Hinter der nächsten Ecke blieb sie stehen, kniete sich auf das heiße Pflaster und kramte ihr Handy aus dem Rucksack. Mit fliegenden Fingern suchte sie die Nummer heraus. Der Verbindungsaufbau dauerte ewig, aber endlich ertönte das Freizeichen. Es klingelte lange. Gerade wollte Melina auflegen, da nahm Mathilde ab.

»Melina«, sagte sie. Mehr nicht.

»Mathilde.« Melina rang um Fassung. Im Moment gab es auf der Welt niemanden außer Mathilde mehr für sie.

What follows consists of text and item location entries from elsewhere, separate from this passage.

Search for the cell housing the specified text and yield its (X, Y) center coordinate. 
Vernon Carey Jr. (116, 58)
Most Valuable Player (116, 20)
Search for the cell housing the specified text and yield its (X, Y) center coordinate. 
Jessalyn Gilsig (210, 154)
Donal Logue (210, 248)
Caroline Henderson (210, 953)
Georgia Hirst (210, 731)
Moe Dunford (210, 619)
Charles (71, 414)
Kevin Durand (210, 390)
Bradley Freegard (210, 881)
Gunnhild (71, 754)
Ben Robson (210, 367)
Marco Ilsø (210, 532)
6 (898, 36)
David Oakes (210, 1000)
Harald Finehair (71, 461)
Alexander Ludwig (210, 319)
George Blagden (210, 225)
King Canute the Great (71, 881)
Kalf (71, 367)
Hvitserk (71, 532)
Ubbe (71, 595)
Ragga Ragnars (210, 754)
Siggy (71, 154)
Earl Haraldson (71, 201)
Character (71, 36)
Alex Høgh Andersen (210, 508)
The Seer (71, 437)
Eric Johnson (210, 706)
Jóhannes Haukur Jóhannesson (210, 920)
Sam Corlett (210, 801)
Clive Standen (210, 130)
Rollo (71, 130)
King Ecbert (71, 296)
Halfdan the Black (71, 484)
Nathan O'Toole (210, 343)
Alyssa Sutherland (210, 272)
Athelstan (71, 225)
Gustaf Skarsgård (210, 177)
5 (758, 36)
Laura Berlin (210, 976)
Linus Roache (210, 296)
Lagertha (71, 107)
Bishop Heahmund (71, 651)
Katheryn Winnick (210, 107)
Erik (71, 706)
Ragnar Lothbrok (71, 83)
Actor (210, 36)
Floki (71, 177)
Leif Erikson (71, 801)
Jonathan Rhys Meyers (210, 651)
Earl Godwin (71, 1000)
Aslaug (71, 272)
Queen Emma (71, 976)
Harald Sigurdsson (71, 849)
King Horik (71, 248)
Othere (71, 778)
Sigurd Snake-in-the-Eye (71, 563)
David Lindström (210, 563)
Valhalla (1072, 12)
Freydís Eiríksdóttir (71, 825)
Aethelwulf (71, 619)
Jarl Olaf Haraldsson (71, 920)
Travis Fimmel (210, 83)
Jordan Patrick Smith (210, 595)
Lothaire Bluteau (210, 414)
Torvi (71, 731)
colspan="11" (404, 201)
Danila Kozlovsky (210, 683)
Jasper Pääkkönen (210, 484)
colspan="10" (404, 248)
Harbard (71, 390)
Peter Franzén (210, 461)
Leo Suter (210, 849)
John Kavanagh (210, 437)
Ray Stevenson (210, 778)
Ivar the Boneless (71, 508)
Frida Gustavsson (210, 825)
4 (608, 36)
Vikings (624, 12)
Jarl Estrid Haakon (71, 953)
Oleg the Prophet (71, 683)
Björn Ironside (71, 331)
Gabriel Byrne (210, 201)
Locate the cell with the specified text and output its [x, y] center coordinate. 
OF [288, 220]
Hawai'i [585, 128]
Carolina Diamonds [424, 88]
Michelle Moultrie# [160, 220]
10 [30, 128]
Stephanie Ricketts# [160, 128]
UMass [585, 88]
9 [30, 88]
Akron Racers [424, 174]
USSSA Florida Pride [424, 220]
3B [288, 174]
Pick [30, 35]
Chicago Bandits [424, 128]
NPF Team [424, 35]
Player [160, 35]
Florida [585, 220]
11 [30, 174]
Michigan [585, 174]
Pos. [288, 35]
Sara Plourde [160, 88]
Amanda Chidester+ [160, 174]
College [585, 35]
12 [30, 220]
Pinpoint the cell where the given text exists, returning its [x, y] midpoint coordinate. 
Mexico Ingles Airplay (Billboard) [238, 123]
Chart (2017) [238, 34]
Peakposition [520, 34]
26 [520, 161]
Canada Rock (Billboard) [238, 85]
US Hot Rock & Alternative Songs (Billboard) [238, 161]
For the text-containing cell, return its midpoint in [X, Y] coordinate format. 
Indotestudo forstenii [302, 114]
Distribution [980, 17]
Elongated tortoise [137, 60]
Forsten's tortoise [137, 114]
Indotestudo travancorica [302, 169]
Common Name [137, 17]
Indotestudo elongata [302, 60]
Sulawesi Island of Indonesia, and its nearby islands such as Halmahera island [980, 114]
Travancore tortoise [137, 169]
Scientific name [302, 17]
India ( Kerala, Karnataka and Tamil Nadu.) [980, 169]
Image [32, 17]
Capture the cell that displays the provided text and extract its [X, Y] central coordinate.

»Was würdest du sagen, wenn ich dich fragen würde, ob ich dich besuchen kommen kann? Sagen wir – morgen? Rein hypothetische Frage, natürlich.«

»Muss ich mich um dich sorgen?«

»Nein.«

»Gut. Ich würde sagen: Komm. Was denn sonst?«

Melina schloss die Augen. Ihr Herz raste und ihr wurde immer übler. Sie wollte etwas sagen, aber Mathilde sprach bereits weiter: »Und was wäre, wenn ich dich fragen würde – rein hypothetisch – ob du meine Trauzeugin werden willst?«

»Was? Wann?«

»In drei Tagen. Du erwischst mich ganz gut. Ich wollte gerade meinen Flug für morgen buchen. Ach so, ich heirate in Verona. Macht das was? Oder willst du lieber in meiner Wohnung in Hamburg bleiben?«

»Ich … Nein. Ich meine: Herzlichen Glückwunsch! Und …« Melinas Hals verengte sich. Sie schluckte dagegen an. »Und ich komme mit. Nach Verona.«

»Du kommst mit? Als meine Trauzeugin? Fantastisch!« Mathilde lachte kurz auf und räusperte sich gleich darauf geschäftig. Melina stellte sich vor, wie sie sich am anderen Ende der Leitung die Brille ins Haar schob. Nicht nur ihr Hals, auch ihr Magen zog sich zusammen.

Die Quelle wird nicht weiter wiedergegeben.